We hypothesized that the long-distance trip, requiring prolonged periods in unfamiliar environments, such as vehicle travel and hotel stays, as a potential precipitating factor for AC in our patient. Consistently, White reported that approximately 10% of AC events occurred outside the home, including overseas locations (7.7%); during travel on planes, boats, or trains (1.5%); or on day trips (1.3%) (2). While fever on the day following admission in our case could be associated with a viral infection, we believe that infection was not the primary precipitating factor. This is substantiated by the absence of fever and the presence of a mild inflammatory response during the AC event. Our speculation is further supported by previous studies that revealing elevated CRP levels in the absence of obvious infection during AC events (6) and an increase in neutrophil count due to catecholamine secretion (7). Further studies are warranted to determine whether long-distance trip constitutes a significant precipitating factor for AC among children with primary or secondary adrenal insufficiency.
Due to his young age and intellectual disability, our patient was unable to articulate his symptoms, introducing a potential challenge in the early detection and timely treatment of AC. Consequently, we identify both young age and intellectual disability as predisposing factors for AC in our patient. Moreover, young children often experience abrupt fevers due to viral infections, which can serve as triggers for AC. Considering these factors, supplementing a stress dose of hydrocortisone during trips may prevent additional AC episodes in our patient. Given that all patients under daily hydrocortisone supplementation face a potential risk of developing AC during long-distance trips, it is imperative for physicians to educate patients or their parents about the risks of trip-associated AC. Recommending the administration of stress doses of hydrocortisone as needed while traveling becomes crucial. However, there is currently no evidence supporting the benefits of prophylactic stress dosing of hydrocortisone in preventing trip-associated AC.

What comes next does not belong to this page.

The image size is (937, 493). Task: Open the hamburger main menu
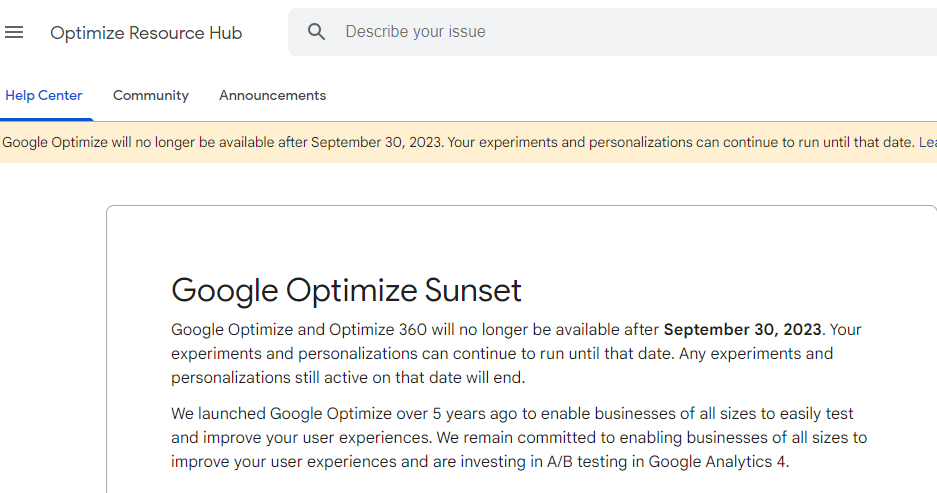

In summary, we report a young child with SOD who developed AC during a trip. We consider that young children with intellectual disabilities and adrenocorticotropin hormone deficiency, such as SOD, are at high risk of trip-associated AC.
Conflict of interests
All authors declare no relevant financial relationships.
Acknowledgement
We thank the patient’s family for participating in this study.